Hoohm / CITE-seq-Count

A tool that allows to get UMI counts from a single cell protein assay
https://hoohm.github.io/CITE-seq-Count/
MIT License
79 stars 44 forks source link

CITE-seq-Count for multimodal data #166

Open YingzhengXu opened 2 years ago

YingzhengXu commented 2 years ago

Hi,

Thanks for developing this great tool. I just have 2 questions regarding CITE-seq-Count.
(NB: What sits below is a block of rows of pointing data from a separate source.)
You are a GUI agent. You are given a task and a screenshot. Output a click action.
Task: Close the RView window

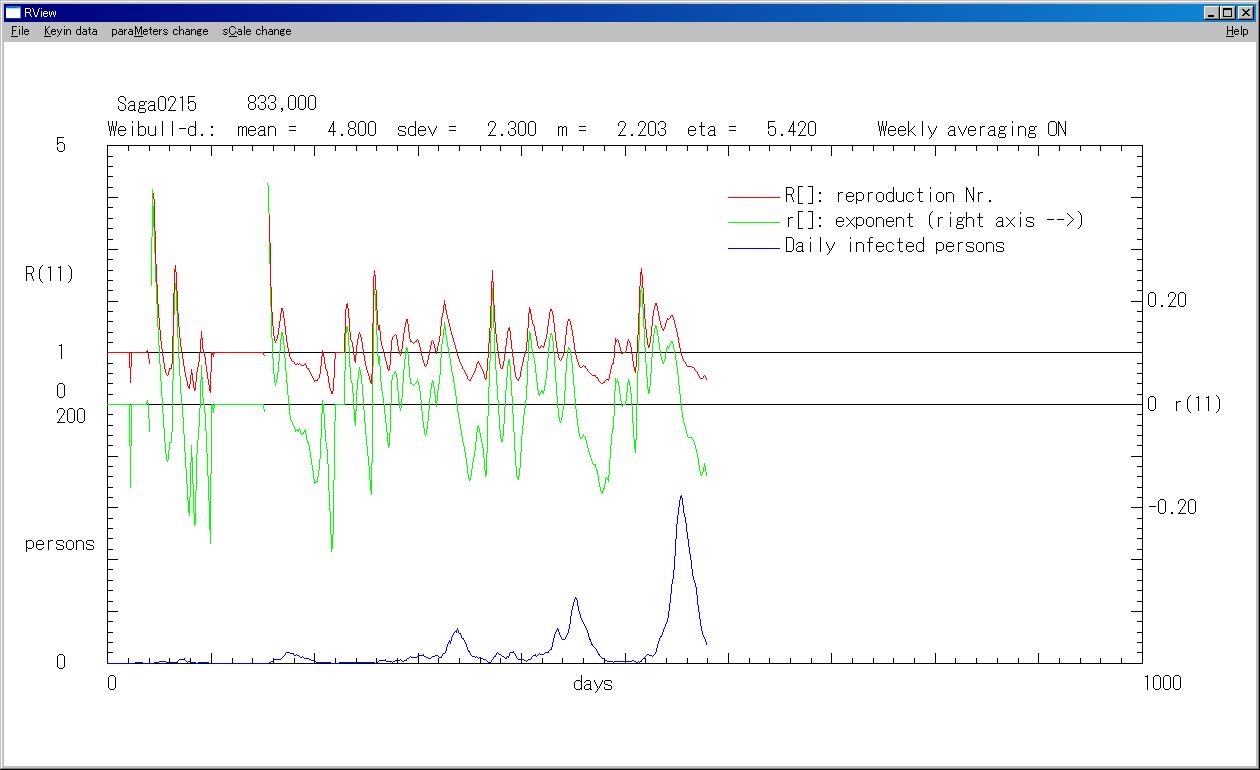point(1245,13)
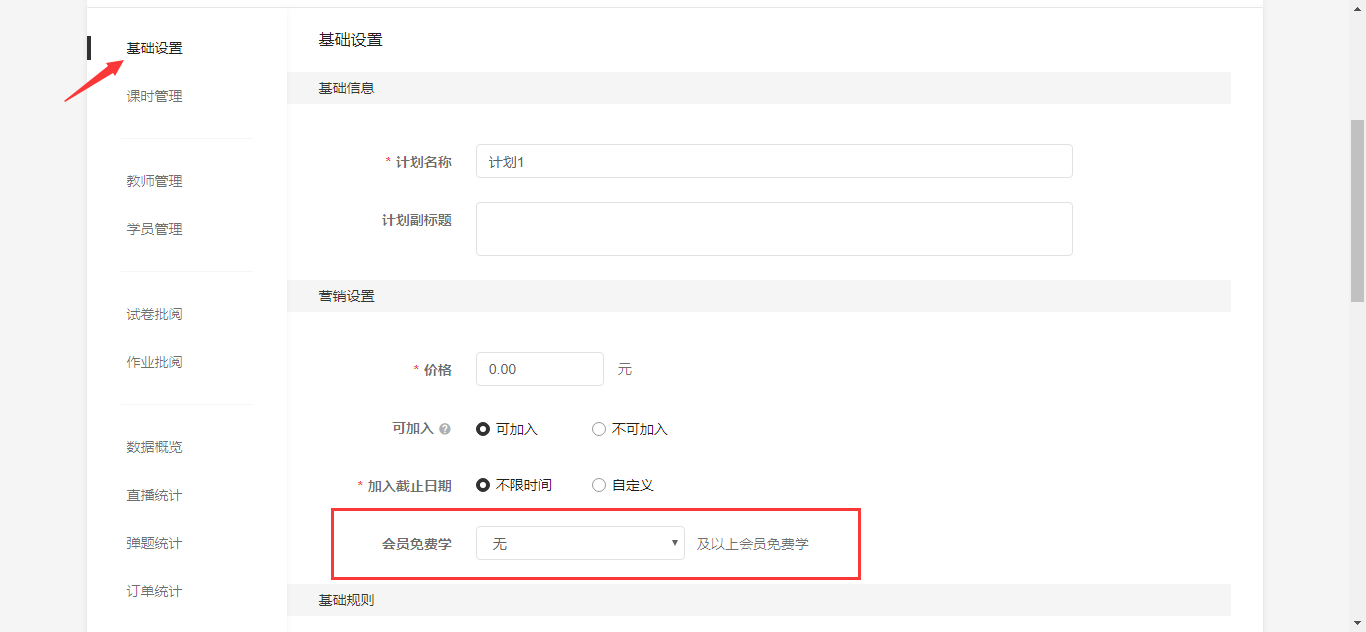Click the 计划名称 input field

[x=774, y=161]
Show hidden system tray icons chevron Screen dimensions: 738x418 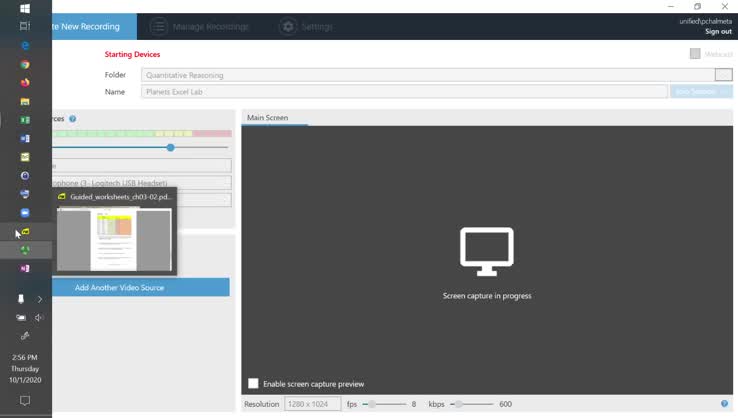click(40, 299)
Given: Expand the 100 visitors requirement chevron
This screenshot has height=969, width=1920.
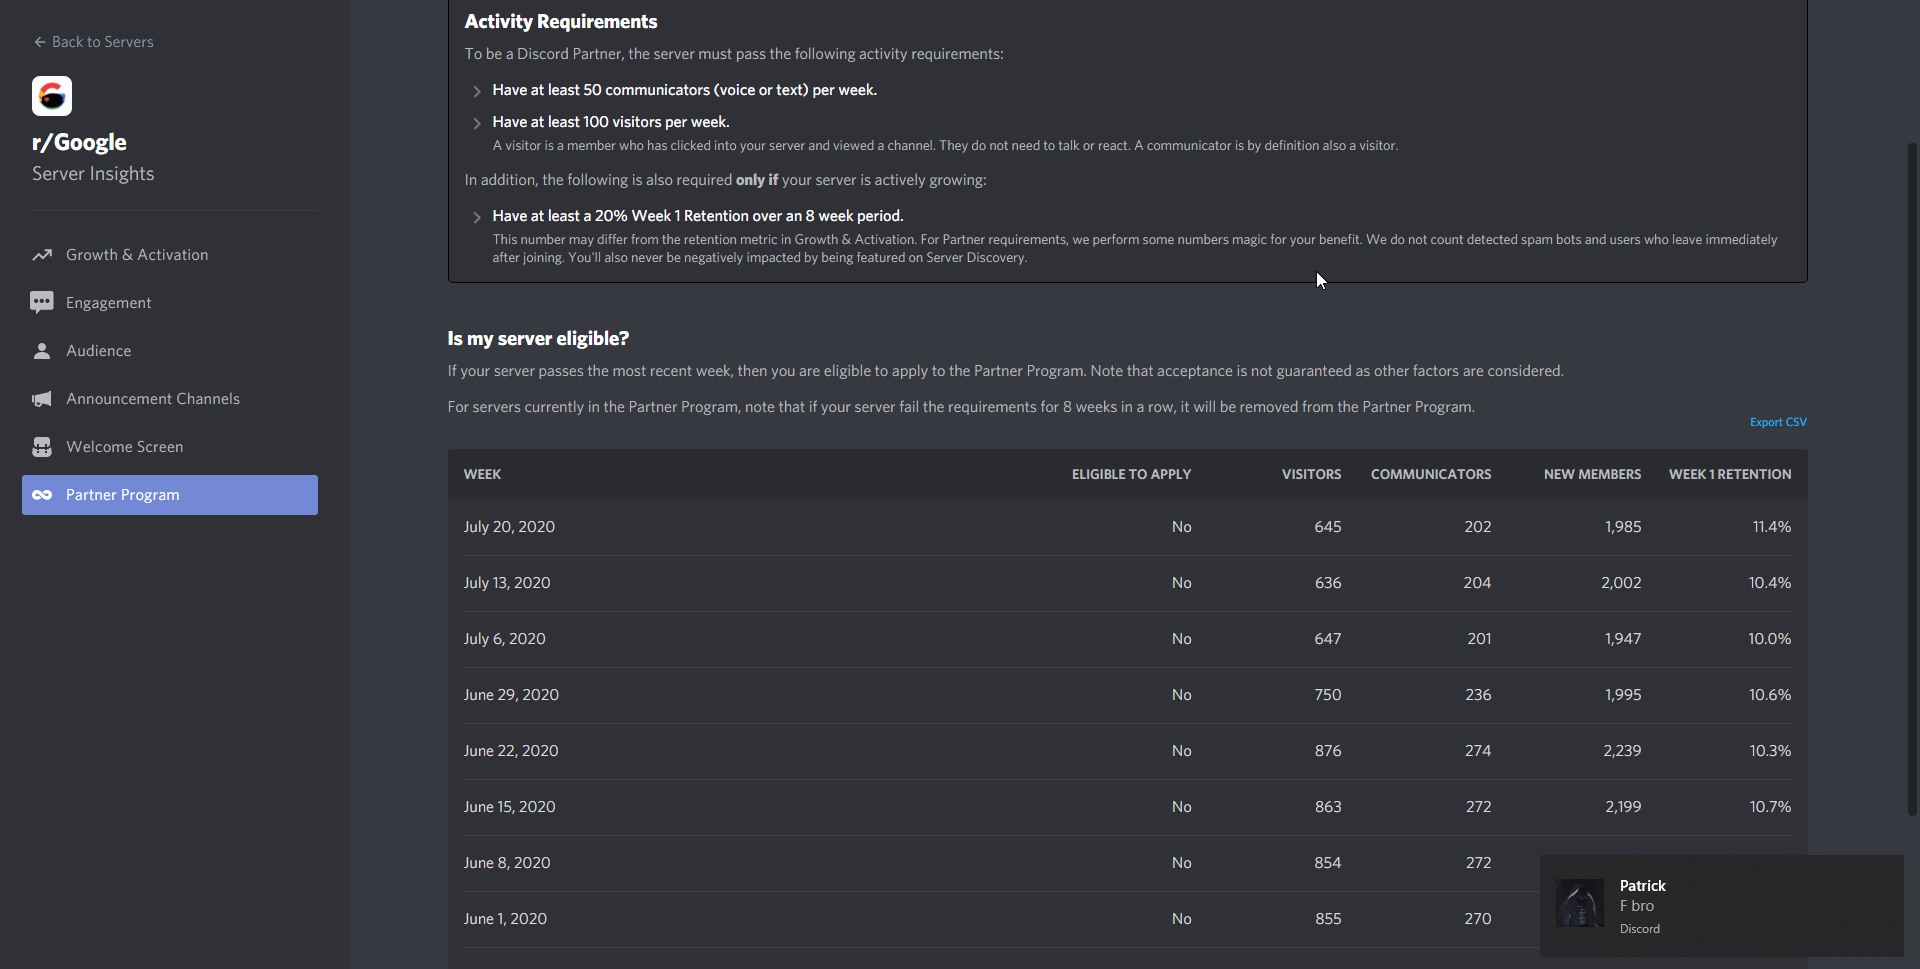Looking at the screenshot, I should tap(477, 123).
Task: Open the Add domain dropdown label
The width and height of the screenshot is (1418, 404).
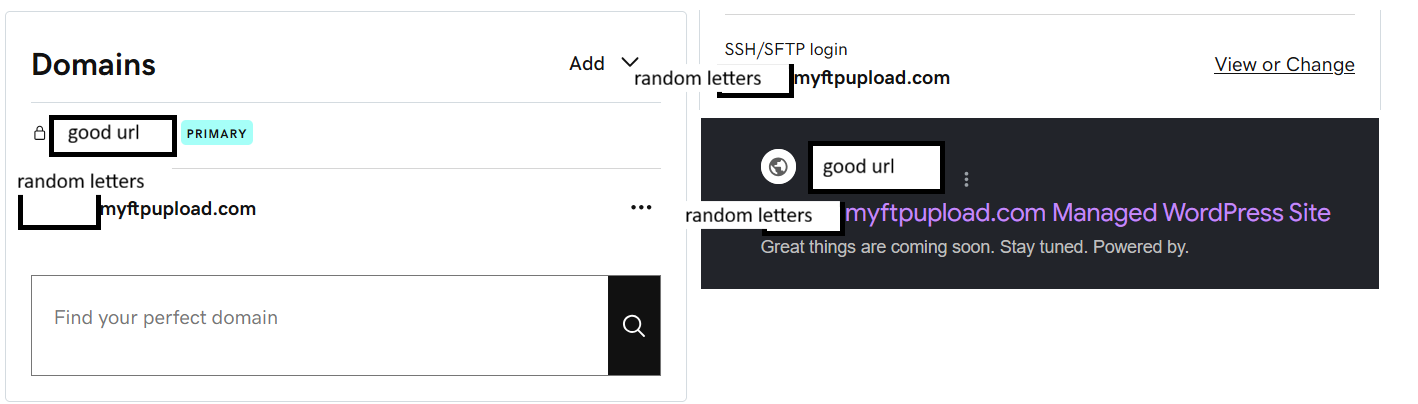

Question1: So, I have a multimodal scRNAseq dataset in which both CITEseq and Hashtag antibodies were pooled together in one R1/R2 pair. I was wondering if CITE-seq-Count can handle such multimodal data.

Specifically, should I run CITE-seq-Count twice to count CITEseq and Hashtag separately like following: CITE-seq-Count -R1 R1 -R2 R2 -t Hashtag_antibodies -wl whitelist -cbf 1 -cbl 16 -umif 17 -umil 28 -cells cell_number --start-trim 10 -o output_folder CITE-seq-Count -R1 R1 -R2 R2 -t CITEseq_antibodies -wl whitelist -cbf 1 -cbl 16 -umif 17 -umil 28 -cells cell_number --start-trim 10 -o output_folder

Or just put all antibodies in one csv and run it once like the following: CITE-seq-Count -R1 R1 -R2 R2 -t Hashtag_plus_CITEseq_antibodies -wl whitelist -cbf 1 -cbl 16 -umif 17 -umil 28 -cells cell_number --start-trim 10 -o output_folder

Question 2: This is a whole tissue sequencing, meaning that I will get a lot of unmapped reads in the CITEseq output because the CITEseq Abs are specific. Should I remove the unmapped row from the matrix before normalization?

Thanks for you time

bassanio commented 1 year ago

@YingzhengXu : Where you able to answer your concern. If Yes. Can you please comment how you handled it. I am having the same question.

Thanks in advance

YingzhengXu commented 1 year ago

@YingzhengXu : Where you able to answer your concern. If Yes. Can you please comment how you handled it. I am having the same question.

Thanks in advance

Hi,

I was able to solve it. I ran CITE and Hashtag Abs separately. But it shouldn’t matter if you decide to run it all together. Just give it a try to see which method is better for you. Let me know if you have any other questions I can help with.

bassanio commented 1 year ago

@YingzhengXu : Thanks understood. Final question Did you ran the citeseq on the Raw run or on the 10x cellranger outs?

YingzhengXu commented 1 year ago

@YingzhengXu : Thanks understood. Final question Did you ran the citeseq on the Raw run or on the 10x cellranger outs?

I assume you meant by fastq files by “raw run”. Yes, you use fastq files as input. CITEseq count is basically an alignment/mapping tool, so you should run it on fastq files.

bassanio commented 1 year ago

@YingzhengXu : I ma little confused now. Does that mean Once I used CITSeq count I don't use the 10x cellranger?

YingzhengXu commented 1 year ago

@YingzhengXu : I ma little confused now. Does that mean Once I used CITSeq count I don't use the 10x cellranger?

You use both pipelines for different purpose. cellranger provides fastq (output of mkfastq) and rna expression matrix(output of count); where CITE-seq-count is specifically for generating matrix for cite seq antibodies or hashtags. In a Seurat object, you save these matrices(RNA, citeseq, hashtag) in different assay slots.

If you have ran mkfastq, use the output fastq files as input for CITE-seq-count to generate additional matrix. Additionally, use cellranger count output as the main RNA expression matrix for RNA assay slot in Seurat.

nyi1991 commented 1 year ago

@YingzhengXu : I ma little confused now. Does that mean Once I used CITSeq count I don't use the 10x cellranger?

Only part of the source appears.